Works with basic CSS variables + short JavaScript.

Can be used to define multiple color themes in one CSS file or other dynamic style setting options like text size, etc...

Have fun using my code !

@Dorson: Thanks for the link. However, Cockpit is pretty complex, being a mix of PF3, PF4, and a lot of custom code. We'd have to have our own implementation of dark mode. PF4 already has some preliminary dark widget support, but that would only get us so far. Whatever is made for Cockpit would have to handle everything. We'd probably have to use more than one technique. (Like an optimized path when possible and possibly even a fallback one that is slightly less performant for legacy code and third-party extensions that don't directly support a dark mode.)

Plus, there are various design considerations to take in mind when developing a dark mode (more than inverting + shifting hue), as mentioned in the link I just shared above.

Glad you know that you're interested in dark mode though!

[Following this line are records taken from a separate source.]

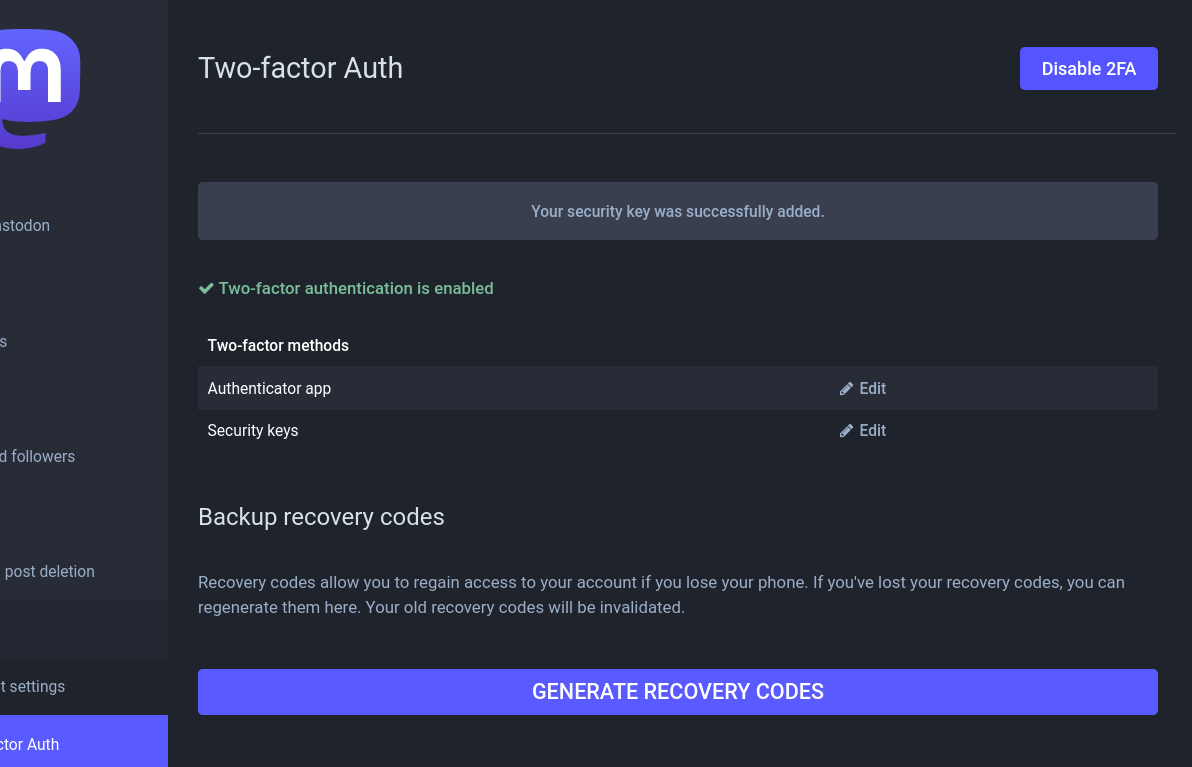Go back to Mastodon via sidebar link
This screenshot has width=1192, height=767.
point(25,226)
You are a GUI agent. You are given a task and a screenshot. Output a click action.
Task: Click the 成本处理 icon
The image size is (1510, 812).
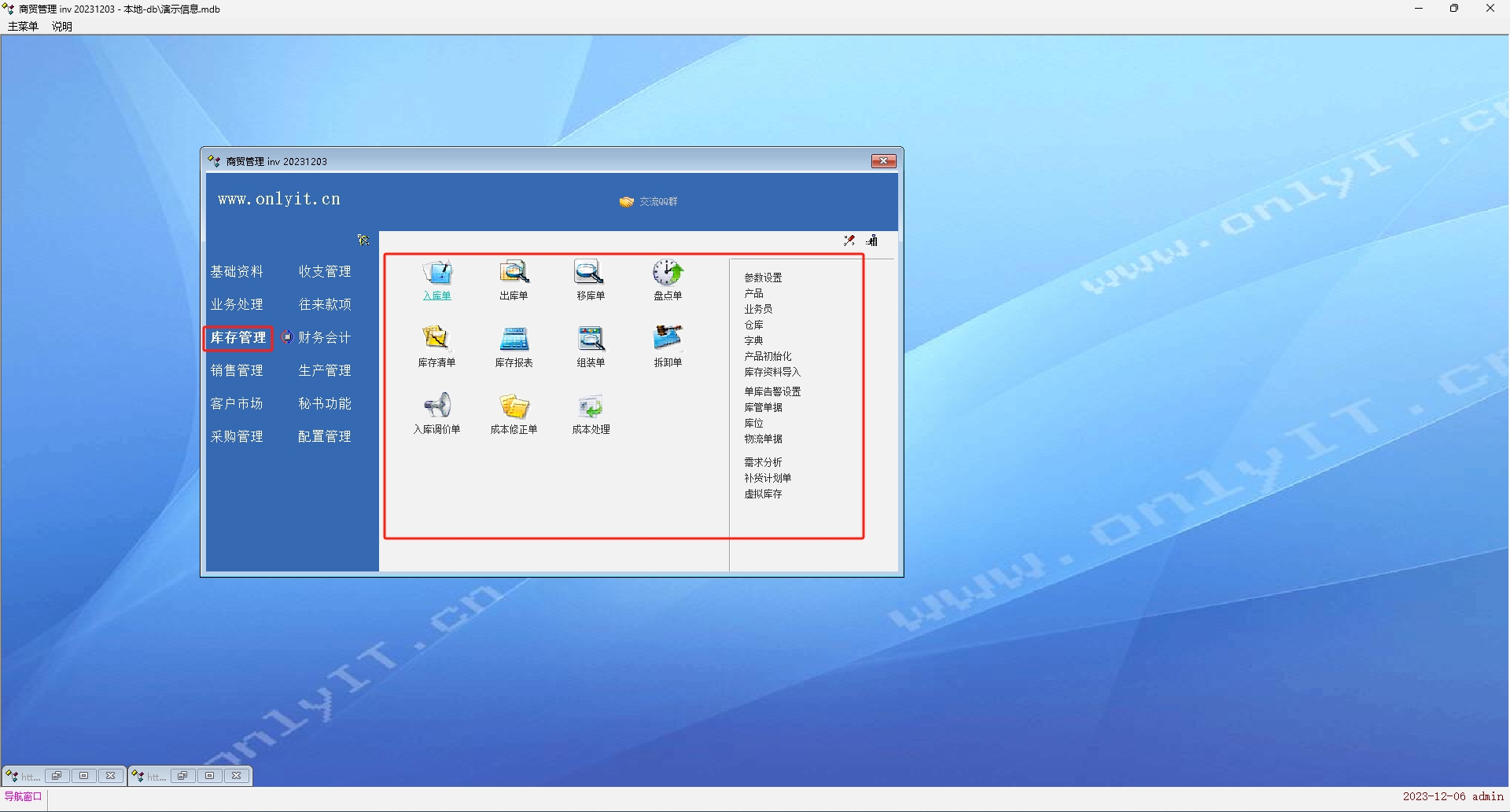click(x=590, y=406)
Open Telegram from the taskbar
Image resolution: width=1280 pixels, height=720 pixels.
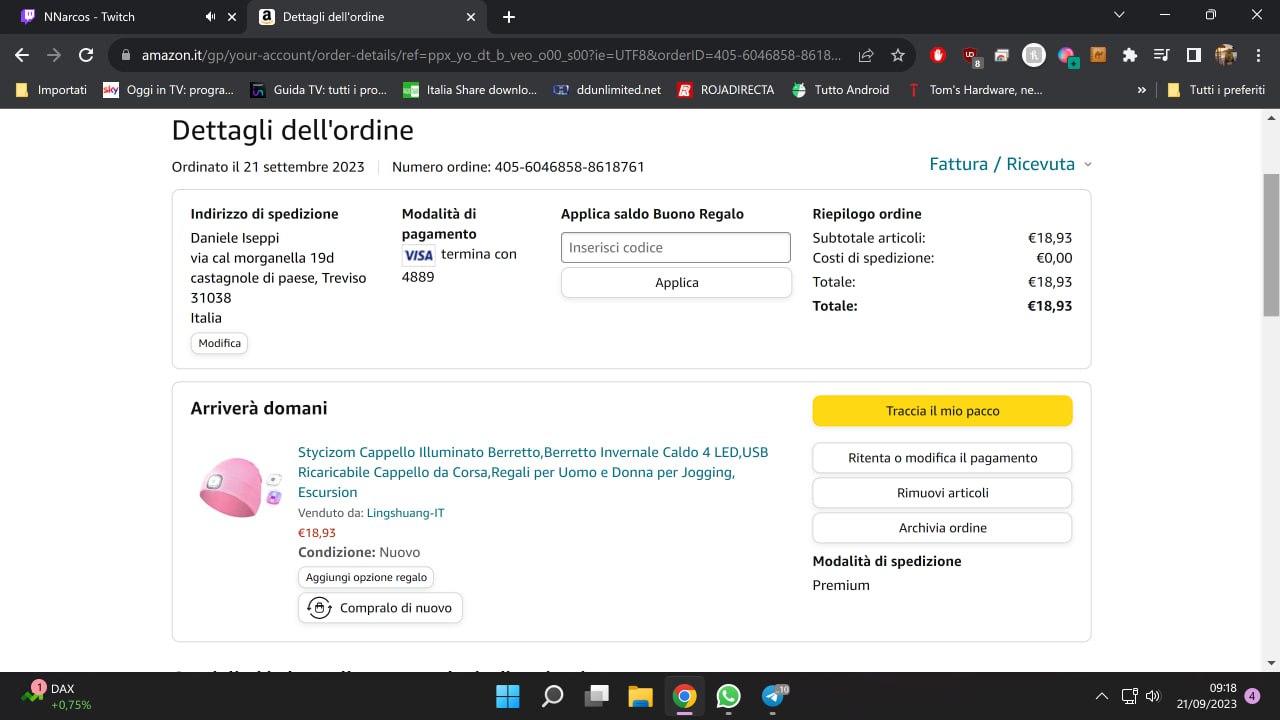tap(773, 696)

The higher the want for it, the more likely we can get to it sooner than later (if at all).

Copy/pasted from https://github.com/martinpitt/performance-graphs/pull/64#issuecomment-702187607:


Ideally, PatternFly would have a class for dark mode. IIRC, they would enable it at the top of the page _or_ at a specific widget level.

So we could do something like this in SCSS:

.foo {
   color: var(--some-color);
  .dark-mode & {
     --some-color: #fff;
     background: red;
  }
}

And SASS would unwrap that as:

.foo { ... }
.dark-mode .foo { ... }

And the specificity of the dark mode overrides would win out. It would also be afterward too. :wink:

FWIW: PF would probably go with .pf-m-darkmode or something such.


Also: If dark mode is applied to the same widget, then we'd do this instead:

.foo {
   &.dark-mode {}
}

But, in most cases, we'd want dark mode at the top of the page and have everything inherit.

Ideally, we'd try to use PF4's dark mode (with it lands) and have a fallback for non-PF with the example I outlined above (in which we'd probably also drop or adjust the dropshadows so they're not "dropglows").

And we'd have a little bit of CSS like the above comment for one-off overrides where necessary.